TASK GOAL: Every line in the records below between the one holding "800x422 pixels. At" and the one holding "Given: Open the 实名认证 checkmark icon", inclusive, is to be set down exactly; all other lines are to be left out.

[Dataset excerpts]
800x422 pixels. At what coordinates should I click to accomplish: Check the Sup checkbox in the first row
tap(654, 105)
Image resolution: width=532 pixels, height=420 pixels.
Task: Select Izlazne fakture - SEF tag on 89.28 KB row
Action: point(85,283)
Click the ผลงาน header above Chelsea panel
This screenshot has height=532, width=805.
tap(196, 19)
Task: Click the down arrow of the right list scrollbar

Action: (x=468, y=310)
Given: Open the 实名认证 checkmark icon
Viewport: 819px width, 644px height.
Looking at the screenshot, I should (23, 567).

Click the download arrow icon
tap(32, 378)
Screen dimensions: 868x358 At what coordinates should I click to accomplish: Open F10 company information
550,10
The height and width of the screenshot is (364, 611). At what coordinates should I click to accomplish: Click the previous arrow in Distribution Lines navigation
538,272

==

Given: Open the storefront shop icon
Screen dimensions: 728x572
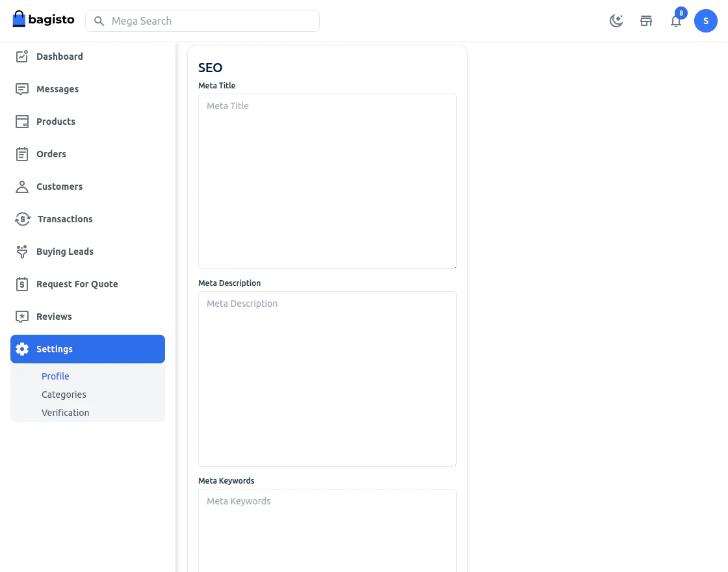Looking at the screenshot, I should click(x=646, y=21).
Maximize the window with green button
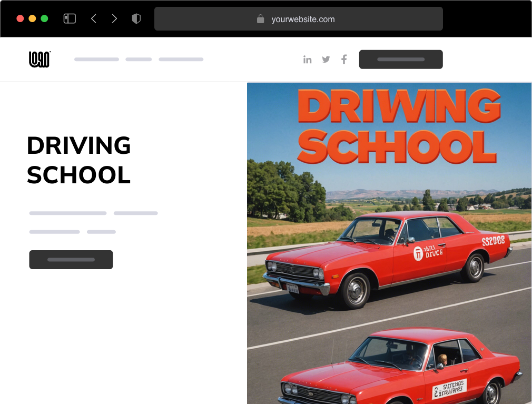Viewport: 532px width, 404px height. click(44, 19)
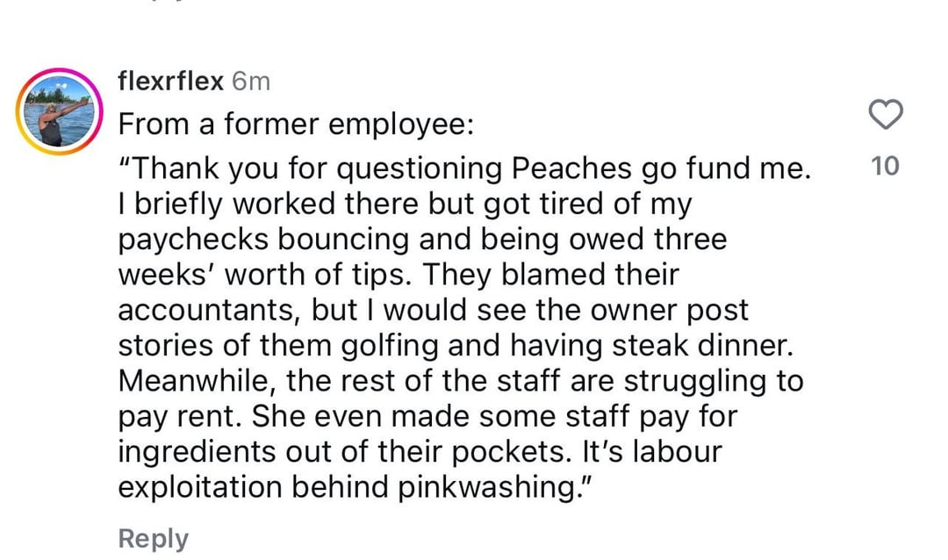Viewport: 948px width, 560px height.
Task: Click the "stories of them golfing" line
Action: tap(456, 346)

--

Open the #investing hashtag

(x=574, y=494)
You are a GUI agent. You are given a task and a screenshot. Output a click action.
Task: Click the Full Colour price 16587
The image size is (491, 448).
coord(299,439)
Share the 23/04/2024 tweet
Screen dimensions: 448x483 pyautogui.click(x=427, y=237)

ANSWER TO THE EXERCISE:
800x422 pixels. At what coordinates should I click to accomplish: Check the Sup checkbox in the first row
tap(654, 105)
Image resolution: width=532 pixels, height=420 pixels.
Task: Select Izlazne fakture - SEF tag on 89.28 KB row
Action: point(85,283)
Click the ผลงาน header above Chelsea panel
This screenshot has height=532, width=805.
tap(196, 19)
Task: Click the down arrow of the right list scrollbar

Action: (x=468, y=310)
Given: Open the 实名认证 checkmark icon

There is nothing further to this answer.